Chapter 1

A Big Data Primer for Executives

James R. Kalyvas

1.1 What Is Big Data?

The phrase Big Data is commonplace in business discussions, yet it does not have a universally understood meaning. The main objective of this chapter is to provide a simple framework for understanding Big Data.

There have been many different definitions for Big Data proposed by technology experts and a wide range of organizations. For purposes of this book, we developed the following definition:

Big Data is a process to deliver decision-making insights. The process uses people and technology to quickly analyze large amounts of data of different types (traditional table structured data and unstructured data, such as pictures, video, email, transaction data, and social media interactions) from a variety of sources to produce a stream of actionable knowledge.

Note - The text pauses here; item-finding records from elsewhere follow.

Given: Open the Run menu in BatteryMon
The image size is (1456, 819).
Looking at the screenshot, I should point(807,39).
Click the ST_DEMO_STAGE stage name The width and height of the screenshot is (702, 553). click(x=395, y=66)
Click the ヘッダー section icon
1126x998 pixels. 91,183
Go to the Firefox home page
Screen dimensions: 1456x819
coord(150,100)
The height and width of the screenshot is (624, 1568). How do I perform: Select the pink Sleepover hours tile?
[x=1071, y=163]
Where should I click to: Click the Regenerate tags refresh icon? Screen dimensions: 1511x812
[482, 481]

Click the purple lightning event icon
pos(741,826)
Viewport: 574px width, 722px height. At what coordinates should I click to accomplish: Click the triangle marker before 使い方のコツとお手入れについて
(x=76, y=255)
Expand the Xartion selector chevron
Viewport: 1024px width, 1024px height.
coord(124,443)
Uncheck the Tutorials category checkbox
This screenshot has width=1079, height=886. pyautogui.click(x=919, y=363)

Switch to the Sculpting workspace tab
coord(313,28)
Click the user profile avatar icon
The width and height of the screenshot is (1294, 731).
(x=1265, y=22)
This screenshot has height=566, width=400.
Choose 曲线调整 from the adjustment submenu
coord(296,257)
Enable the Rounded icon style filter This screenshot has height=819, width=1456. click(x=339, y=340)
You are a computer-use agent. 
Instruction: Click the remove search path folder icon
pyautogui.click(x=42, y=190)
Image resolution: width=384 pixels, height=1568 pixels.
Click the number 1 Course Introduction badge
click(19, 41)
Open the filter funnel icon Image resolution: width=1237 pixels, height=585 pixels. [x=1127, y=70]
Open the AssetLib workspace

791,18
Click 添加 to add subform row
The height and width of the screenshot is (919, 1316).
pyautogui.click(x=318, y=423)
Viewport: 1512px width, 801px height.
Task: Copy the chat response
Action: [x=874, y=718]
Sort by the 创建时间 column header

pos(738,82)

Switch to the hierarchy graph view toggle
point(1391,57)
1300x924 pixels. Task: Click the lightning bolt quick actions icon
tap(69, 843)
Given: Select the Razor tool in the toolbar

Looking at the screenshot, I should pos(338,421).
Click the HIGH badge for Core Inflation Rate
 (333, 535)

Because there is no commonly accepted definition of Big Data, we offer this definition because it is both descriptive and practical. Our definition emphasizes that the term Big Data really refers to a process that results in information that supports decision making, and the definition underscores that Big Data is not simply a shorthand reference to an amount or type of data. Our definition is derived from our research and elements of a number of existing definitions.

We include several frequently referenced definitions next for context and comparison. According to the McKinsey Global Institute:

“Big Data” refers to datasets whose size is beyond the ability of typical database software tools to capture, store, manage, and analyze. This definition is intentionally subjective and incorporates a moving definition of how big a dataset needs to be in order to be considered Big Data—i.e., we don’t define Big Data in terms of being larger than a certain number of terabytes (thousands of gigabytes). We assume that, as technology advances over time, the size of datasets that qualify as Big Data will also increase. Also note that the definition can vary by sector, depending on what kinds of software tools are commonly available and what sizes of datasets are common in a particular industry. With those caveats, Big Data in many sectors today will range from a few dozen terabytes to multiple petabytes (thousands of terabytes). (McKinsey Global Institute. Big Data: The Next Frontier for Innovation, Competition, and Productivity. McKinsey & Company, June 2011.)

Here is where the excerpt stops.